Ethical criteria for self-identifying societal risk associated with dangerous gain-of-function research
Patricia Delarosa, C. Matthew Sharkey, Kristjan Hollo

TL;DR
This paper proposes a layered ethical review process to assess societal risks of dangerous gain-of-function research as mandated by a new executive order.
Contribution
The paper introduces a structured, ethically informed layered review process for evaluating societal consequences of DGoF research.
Findings
A layered review process is suggested to assess societal consequences of DGoF research.
Ethical frameworks are proposed to inform the confirmation of research as DGoF.

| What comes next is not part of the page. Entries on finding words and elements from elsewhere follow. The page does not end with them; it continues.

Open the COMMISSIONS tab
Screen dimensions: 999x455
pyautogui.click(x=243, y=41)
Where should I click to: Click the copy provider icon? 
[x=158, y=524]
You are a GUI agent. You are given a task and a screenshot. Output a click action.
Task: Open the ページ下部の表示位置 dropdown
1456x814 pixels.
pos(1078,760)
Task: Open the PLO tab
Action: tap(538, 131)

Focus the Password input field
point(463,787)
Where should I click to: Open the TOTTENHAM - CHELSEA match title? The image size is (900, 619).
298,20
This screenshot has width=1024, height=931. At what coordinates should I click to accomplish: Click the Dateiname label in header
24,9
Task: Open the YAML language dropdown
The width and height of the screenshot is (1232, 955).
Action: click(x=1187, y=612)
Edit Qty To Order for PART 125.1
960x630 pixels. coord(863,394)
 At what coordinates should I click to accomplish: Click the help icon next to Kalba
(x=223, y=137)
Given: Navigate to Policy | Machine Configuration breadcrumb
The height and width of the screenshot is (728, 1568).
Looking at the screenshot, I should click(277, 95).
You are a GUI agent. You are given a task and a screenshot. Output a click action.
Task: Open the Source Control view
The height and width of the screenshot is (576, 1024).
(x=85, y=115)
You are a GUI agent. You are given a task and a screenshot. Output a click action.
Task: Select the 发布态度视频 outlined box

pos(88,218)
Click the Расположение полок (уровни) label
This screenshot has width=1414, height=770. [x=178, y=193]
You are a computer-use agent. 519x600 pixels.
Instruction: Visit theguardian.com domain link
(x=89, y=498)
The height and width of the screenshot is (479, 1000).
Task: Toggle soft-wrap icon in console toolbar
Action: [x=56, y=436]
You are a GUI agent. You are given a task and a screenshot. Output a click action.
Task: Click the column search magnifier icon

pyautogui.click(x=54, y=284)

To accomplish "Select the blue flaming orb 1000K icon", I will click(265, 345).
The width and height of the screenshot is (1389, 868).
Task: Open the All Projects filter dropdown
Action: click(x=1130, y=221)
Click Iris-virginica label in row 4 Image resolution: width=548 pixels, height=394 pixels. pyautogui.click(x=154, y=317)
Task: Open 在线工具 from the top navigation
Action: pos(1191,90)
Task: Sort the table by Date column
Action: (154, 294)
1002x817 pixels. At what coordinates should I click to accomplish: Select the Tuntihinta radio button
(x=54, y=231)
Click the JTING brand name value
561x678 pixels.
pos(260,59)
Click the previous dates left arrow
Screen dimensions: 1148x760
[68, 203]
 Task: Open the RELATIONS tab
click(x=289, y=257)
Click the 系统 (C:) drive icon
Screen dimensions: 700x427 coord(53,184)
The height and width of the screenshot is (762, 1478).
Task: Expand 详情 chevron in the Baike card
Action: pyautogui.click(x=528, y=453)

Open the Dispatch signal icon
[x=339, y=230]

Institutional biosafety committees are central to identifying and self-reporting DGoF.
Abstract
The 5 May 2025 executive order (EO) “Improving the safety and security of biological research” established a federal funding pause for dangerous gain-of-function (DGoF) research, defined as seeking certain experimental outcomes and deemed capable of resulting in significant societal consequences. These moves place institutional biosafety committees central in the identification and self-reporting of DGoF. The previous federal review for research anticipated to result in enhanced potential pandemic pathogens involved a multidisciplinary board, including a bioethicist. From our experience on those boards and based on the EO’s mandate to assess the significance of the societal consequences that might result from proposed DGoF research, we suggest a layered review process for the assessment of societal consequences to inform implementation of the EO. In the layered review, proposed…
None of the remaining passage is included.